Although still many intricate aspects involved when discussing sleep but vital is that while sleeping body undergoes various stages each responsible in their respective ways to repair and rejuvenate the brain and body as on which dreams form subconsciously mostly during REM-the rapid eye movement stage. It’s clear that a healthy amount of restful sleep is essential for optimal physical and mental health benefiting from long- & short-term memory, creativity & learning processes.
Q: Why do we need to dream?
A: Dreams serve several purposes including consolidating short-term memories into long-term ones, enhancing creativity, making connections between thoughts & stimulating the subconscious mind.
Q: Can you move during a REM cycle?
A: During REM sleep, your body goes into paralysis to prevent acting out any dreams physically so it may be nearly impossible to move unless you wake up or experience an abnormality.
Q: How many times do we go through the different stages of sleep every night?
A: On average, a person goes through four or five 90-minute cycles consisting of non-REM followed by severalI call this too vague – ranging from two minutes.
Table : Sleep Cycle Stages
|Slow rolling under closed lids
|More theta activity with waves interrupted by rapid jumps called K-complexes
|3 or NREM Stage three
|Very relaxed, almost paralyzed
|Rapid brain activity and similar to wakefulness in EEG pattern
|Rapid movement under lids
- National Sleep Foundation.
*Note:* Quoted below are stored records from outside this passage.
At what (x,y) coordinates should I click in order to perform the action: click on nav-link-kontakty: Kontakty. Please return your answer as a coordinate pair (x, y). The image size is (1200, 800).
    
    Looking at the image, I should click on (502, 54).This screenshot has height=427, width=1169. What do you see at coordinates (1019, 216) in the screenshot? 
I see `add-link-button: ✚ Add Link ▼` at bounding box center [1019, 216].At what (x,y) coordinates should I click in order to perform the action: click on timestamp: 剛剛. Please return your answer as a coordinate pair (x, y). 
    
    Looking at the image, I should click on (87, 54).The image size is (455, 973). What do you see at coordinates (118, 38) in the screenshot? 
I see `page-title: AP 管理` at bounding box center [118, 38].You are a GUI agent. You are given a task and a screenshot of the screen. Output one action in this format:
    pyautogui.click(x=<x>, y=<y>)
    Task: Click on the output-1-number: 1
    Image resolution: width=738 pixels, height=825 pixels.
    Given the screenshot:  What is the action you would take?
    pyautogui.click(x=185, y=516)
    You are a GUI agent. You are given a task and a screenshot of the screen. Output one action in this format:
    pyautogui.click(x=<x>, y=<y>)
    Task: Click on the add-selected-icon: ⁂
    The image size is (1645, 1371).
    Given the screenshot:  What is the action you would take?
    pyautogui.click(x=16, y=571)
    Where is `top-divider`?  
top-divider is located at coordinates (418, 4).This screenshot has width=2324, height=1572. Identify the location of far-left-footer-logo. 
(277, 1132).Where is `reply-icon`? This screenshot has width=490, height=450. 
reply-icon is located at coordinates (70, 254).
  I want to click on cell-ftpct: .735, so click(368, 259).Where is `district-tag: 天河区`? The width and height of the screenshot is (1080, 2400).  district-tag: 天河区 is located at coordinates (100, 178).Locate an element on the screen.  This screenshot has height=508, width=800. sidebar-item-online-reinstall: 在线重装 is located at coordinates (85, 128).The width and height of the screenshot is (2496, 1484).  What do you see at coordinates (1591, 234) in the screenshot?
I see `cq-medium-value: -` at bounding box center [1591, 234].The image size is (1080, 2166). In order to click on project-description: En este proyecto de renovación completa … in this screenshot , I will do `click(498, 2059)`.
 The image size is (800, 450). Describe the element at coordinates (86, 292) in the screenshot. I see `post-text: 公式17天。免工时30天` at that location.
Stages of Sleep. Retrieved from https://www. sleepfoundation. org/how-sleep-works/stages-sleep
- Rector, D. M. , & Poe, G. R. . Becoming conscious: The science of sleep/dreams and its implications for the aging brain. Progress in Neurobiology.
Although much more we could delve into regarding sleep patterns mentioning surrounding external stimuli with environmental issues too, little is known about dreams themselves which many people experience nightly these are commonly experienced during rapid eye movement phase REM however there are still captivating insights developed by research daily about human slumbers! Perhaps it will be the key to unlocking the secrets behind why we dream?